The Better Resolution Group1
The Honourable Justice John H Byrne2
Too many cases still cost too much — for the parties, and for the public which bears the expense of operating Courts. And too many cases take too long to resolve.
But we have a group working towards the better resolution of litigation — especially Supreme Court cases — developing practical ways of reducing complexity and cost.
There are three main areas of work: examining ADR, to see what improvements might be achieved. Secondly, targeting disclosure: an exercise that commonly involves effort and expense out of reasonable proportion to the value of the exercise, as well as to what is at stake. Thirdly, considering pre-trial judicial supervision — in those cases that need such attention — mainly to narrow the scope of the contest, thereby reducing the interlocutory work lawyers do, and the time the case will occupy at a trial.
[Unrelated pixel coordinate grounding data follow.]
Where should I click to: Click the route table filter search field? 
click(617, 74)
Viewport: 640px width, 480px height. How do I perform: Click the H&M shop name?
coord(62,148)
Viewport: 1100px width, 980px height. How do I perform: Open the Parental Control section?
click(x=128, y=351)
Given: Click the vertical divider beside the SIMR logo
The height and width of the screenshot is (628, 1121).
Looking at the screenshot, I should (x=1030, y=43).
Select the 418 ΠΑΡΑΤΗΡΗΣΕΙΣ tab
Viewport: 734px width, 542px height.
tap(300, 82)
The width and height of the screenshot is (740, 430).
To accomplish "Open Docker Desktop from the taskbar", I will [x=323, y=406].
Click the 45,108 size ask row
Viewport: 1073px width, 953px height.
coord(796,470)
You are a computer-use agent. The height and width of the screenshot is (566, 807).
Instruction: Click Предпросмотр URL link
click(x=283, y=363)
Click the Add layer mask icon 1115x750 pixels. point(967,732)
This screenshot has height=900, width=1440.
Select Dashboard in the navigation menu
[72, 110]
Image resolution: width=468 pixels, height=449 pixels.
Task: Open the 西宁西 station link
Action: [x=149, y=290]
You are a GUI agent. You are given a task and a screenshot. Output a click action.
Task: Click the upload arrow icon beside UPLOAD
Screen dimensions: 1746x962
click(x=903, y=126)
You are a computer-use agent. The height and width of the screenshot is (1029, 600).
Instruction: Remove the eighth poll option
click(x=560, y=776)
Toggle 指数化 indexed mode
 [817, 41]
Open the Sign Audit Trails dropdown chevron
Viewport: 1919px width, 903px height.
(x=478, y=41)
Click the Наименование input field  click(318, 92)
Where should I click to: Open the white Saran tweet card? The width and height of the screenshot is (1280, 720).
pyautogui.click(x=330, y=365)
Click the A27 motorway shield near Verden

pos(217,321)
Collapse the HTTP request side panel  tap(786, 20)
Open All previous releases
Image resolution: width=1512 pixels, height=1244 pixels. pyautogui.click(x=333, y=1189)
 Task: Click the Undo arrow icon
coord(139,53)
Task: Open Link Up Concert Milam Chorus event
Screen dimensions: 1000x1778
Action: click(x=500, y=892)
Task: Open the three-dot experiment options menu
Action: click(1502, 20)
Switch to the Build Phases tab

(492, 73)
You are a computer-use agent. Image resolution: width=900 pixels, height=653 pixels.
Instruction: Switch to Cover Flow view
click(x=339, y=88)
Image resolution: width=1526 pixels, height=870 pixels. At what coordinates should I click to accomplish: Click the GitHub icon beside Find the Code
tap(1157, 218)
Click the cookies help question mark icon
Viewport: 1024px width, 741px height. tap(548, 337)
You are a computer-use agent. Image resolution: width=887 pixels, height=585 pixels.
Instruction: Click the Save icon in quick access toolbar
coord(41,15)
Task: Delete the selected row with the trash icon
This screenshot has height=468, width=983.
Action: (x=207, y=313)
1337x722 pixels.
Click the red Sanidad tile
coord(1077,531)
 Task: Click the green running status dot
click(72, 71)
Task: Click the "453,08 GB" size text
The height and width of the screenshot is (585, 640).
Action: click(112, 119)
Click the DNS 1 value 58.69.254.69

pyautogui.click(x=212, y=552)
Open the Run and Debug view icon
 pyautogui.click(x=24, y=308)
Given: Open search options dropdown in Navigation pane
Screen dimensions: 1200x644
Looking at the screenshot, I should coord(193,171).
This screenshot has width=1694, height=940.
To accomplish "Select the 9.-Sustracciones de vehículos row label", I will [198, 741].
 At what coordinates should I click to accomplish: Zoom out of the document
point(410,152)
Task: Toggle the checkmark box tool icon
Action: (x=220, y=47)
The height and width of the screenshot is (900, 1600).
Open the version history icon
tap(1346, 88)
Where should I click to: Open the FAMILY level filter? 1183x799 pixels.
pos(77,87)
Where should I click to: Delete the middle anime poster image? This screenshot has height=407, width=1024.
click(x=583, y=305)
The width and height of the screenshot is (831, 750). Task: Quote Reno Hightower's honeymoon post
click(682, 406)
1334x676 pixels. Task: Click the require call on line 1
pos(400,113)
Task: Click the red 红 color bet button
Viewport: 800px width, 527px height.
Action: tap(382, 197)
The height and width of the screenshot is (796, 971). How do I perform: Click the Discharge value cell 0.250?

In short, the quest is for affordable justice in litigious business, with practices that produce fair outcomes efficiently. We hope to put in place arrangements that will make our litigious procedures attractive enough to merit community support. For surely everybody here believes that the public deserves a dispute resolution system that citizens can actually use; rather than processes that come at a cost beyond the means of all but the wealthy or those who can shift the cost to others — as through insurance or tax deductibility of legal expenses — or who represent themselves.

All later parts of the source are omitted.